(A) Silver stain of SDS-PAGE analysis of mTOR immunoprecipitates prepared from HEK-293E cells.
(B) Schematic representation of structural features of human DEPTOR and its mouse and chicken orthologues.
(C) Endogenous mTOR, raptor, and rictor co-immunoprecipitate with epitope-tagged DEPTOR. FLAG immunoprecipitates from HEK-293E cells expressing FLAG-DEPTOR, FLAG-PRAS40, or FLAG-tubulin were analyzed by SDS-PAGE followed by silver staining.
(D) Interaction of endogenous DEPTOR with endogenous mTORC1 and mTORC2 is sensitive to high salt-containing buffers. mTOR, raptor, rictor, or actin immunoprecipitates were prepared from HEK-293E cells, washed with buffers containing indicated amounts of NaCl and analyzed by SDS-PAGE followed by immunoblotting for indicated proteins.

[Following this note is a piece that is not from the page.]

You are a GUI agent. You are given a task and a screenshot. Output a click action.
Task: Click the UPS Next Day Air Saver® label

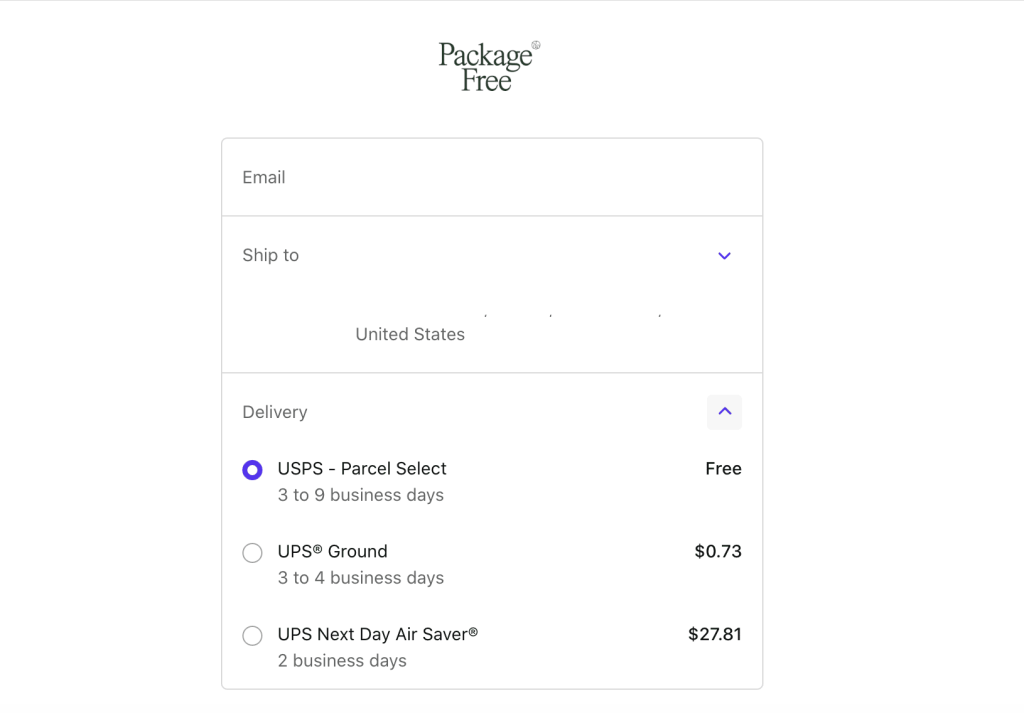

(E) Endogenous DEPTOR co-immunoprecipitates endogenous mTOR. DEPTOR immunoprecipitates were prepared from HeLa cells, washed in a buffer containing 150 mM NaCl, and analyzed as in (D).
(F) DEPTOR interacts with mTOR and not mLST8/GβL. Indicated cDNAs in expression vectors were co-expressed in HEK-293T cells, cell lysates prepared, and used to prepare anti-HA immunoprecipitates and anti-myc immunoprecipitates. Both immunoprecipitates and cell lysates were analyzed as in (D).
(G) Myc-tagged mTOR, its indicated fragments, or rap2a were co-expressed in HEK-293T cells with FLAG-DEPTOR, and anti-myc immunoprecipitates were analyzed as in (D).
(H) The PDZ domain of DEPTOR interacts with mTOR. FLAG-tagged DEPTOR, its fragments, or metap2 were co-expressed in HEK-293T cells with myc-mTOR, and anti-FLAG immunoprecipitates were analyzed as in (D). Asterisks (*) indicate non-specific bands.
(I) Schematic indicating the regions of mTOR and DEPTOR that mediate their interaction. The abbreviations for and residues that define known mTOR domains are: HEAT Repeats, 1–1382; FAT, 1383–2014; R (FKBP12-Rapamycin Binding), 2015–2114; KD (PI3K-like Kinase Domain), 2115–2431; C (FATC), 2432–2549.